Start of DATA FOR REVIEW

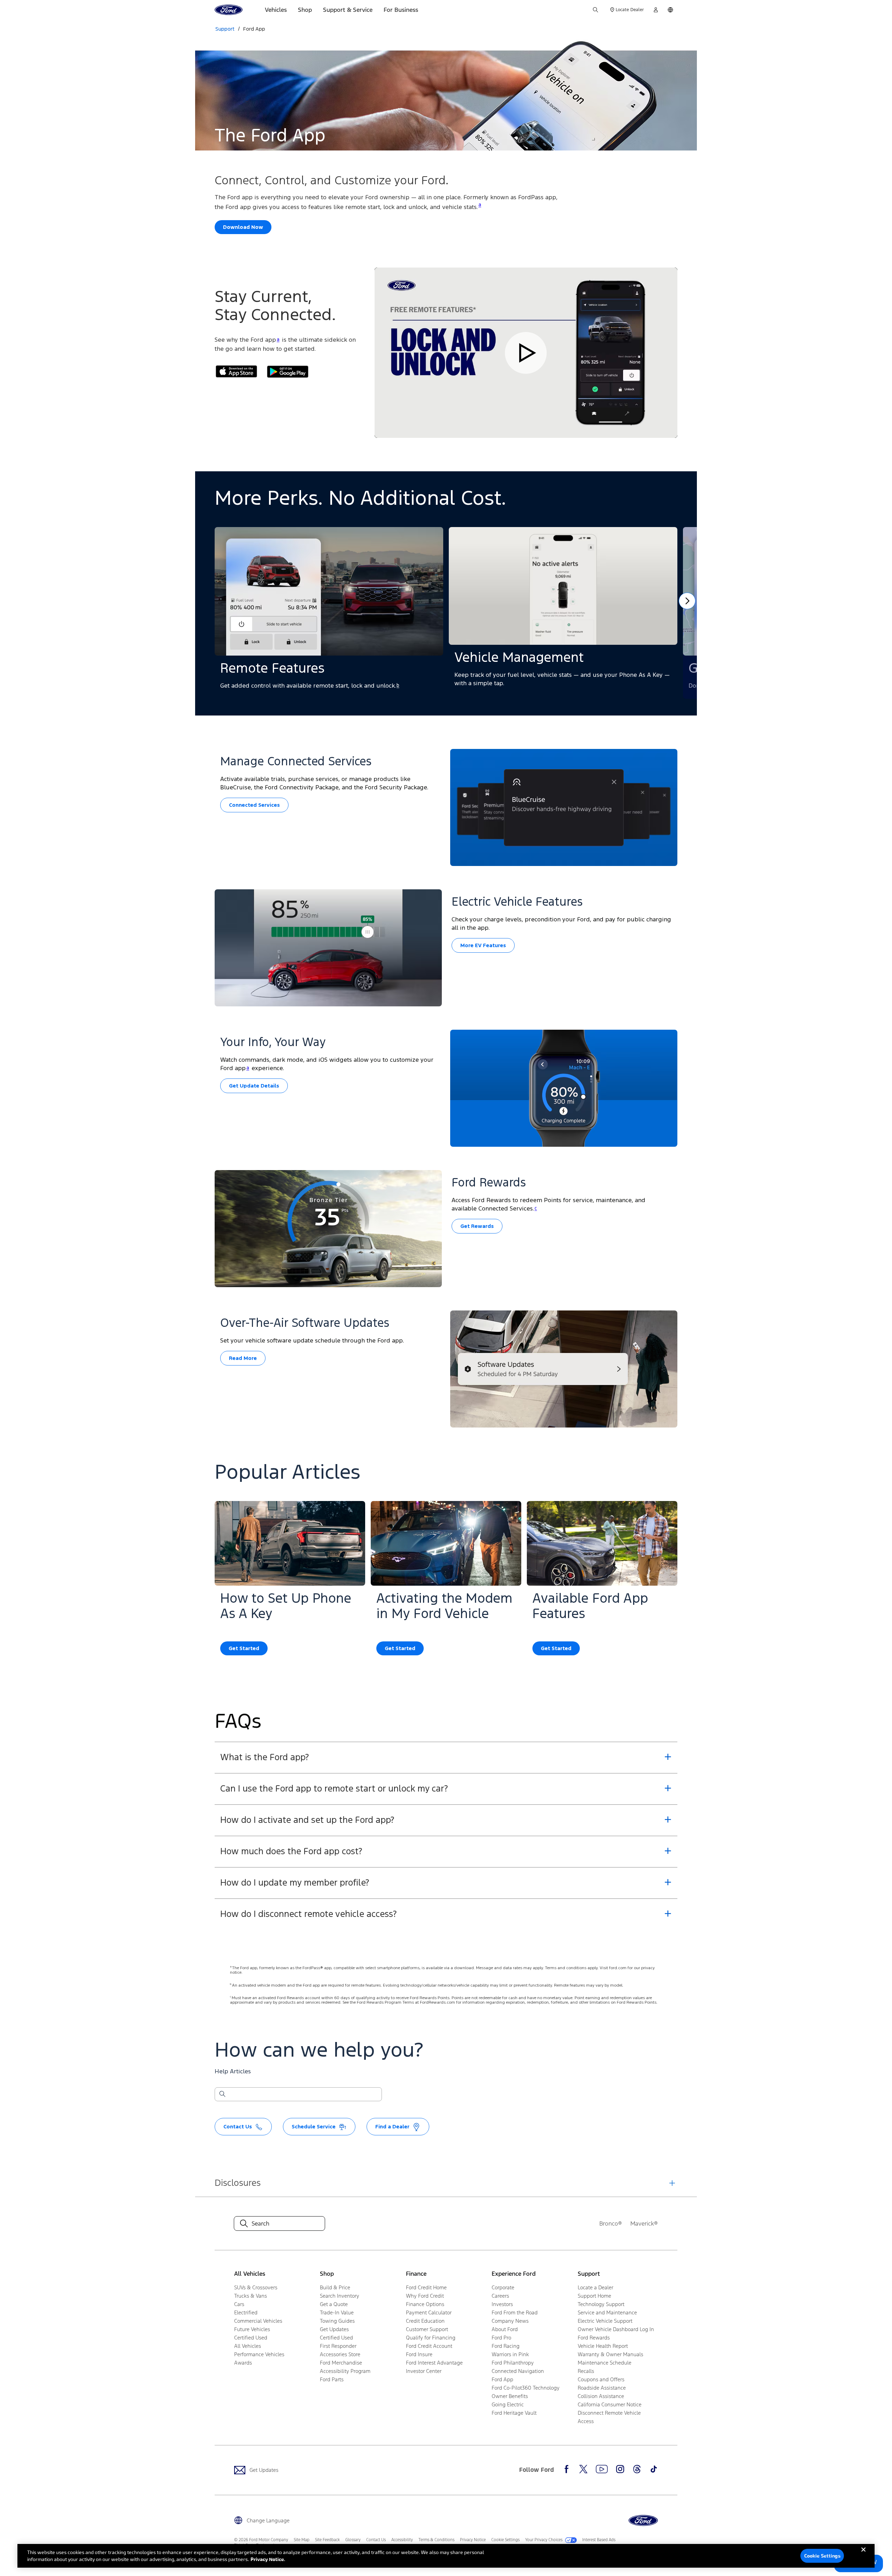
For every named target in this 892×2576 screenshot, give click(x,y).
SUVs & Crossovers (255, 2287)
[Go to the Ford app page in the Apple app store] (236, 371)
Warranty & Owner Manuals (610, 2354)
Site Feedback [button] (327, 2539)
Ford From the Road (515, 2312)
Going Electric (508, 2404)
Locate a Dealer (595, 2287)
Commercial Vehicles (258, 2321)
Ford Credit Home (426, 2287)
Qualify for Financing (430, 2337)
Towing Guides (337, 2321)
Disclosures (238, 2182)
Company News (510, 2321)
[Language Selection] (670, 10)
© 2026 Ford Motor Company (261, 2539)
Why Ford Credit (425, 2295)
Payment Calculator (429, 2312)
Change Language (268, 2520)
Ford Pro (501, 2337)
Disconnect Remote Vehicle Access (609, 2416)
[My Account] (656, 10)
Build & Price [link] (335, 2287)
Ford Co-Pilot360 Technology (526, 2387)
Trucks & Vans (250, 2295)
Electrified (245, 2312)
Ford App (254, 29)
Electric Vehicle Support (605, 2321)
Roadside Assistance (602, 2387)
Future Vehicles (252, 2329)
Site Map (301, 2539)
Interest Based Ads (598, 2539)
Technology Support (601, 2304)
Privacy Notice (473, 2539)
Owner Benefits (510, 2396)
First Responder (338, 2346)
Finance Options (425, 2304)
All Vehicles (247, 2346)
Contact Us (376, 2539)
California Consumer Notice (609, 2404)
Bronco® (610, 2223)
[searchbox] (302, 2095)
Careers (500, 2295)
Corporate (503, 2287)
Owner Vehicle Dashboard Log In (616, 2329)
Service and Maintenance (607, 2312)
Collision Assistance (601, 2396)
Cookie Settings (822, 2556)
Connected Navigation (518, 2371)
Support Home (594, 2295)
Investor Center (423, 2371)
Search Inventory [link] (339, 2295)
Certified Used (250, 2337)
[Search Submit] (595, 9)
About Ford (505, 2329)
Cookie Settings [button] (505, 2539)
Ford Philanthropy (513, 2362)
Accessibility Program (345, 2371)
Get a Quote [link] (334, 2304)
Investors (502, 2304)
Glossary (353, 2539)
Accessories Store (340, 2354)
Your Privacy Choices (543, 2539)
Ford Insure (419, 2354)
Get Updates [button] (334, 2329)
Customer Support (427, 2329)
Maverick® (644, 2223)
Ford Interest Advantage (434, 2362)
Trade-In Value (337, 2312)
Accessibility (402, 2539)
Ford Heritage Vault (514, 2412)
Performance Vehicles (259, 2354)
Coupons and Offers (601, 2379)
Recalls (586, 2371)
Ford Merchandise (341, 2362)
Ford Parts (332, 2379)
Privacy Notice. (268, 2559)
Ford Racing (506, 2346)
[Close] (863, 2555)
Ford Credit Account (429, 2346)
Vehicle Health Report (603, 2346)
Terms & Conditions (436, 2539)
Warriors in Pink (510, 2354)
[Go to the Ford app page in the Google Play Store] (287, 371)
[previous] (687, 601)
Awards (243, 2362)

End of DATA FOR REVIEW

YOUR OBJECTIVE: Scan the listing above for the word "Support" and show each line where it is found.

RESULT OF THE TASK:
Electric Vehicle Support (605, 2321)
Technology Support (601, 2304)
Support Home (594, 2295)
Customer Support (427, 2329)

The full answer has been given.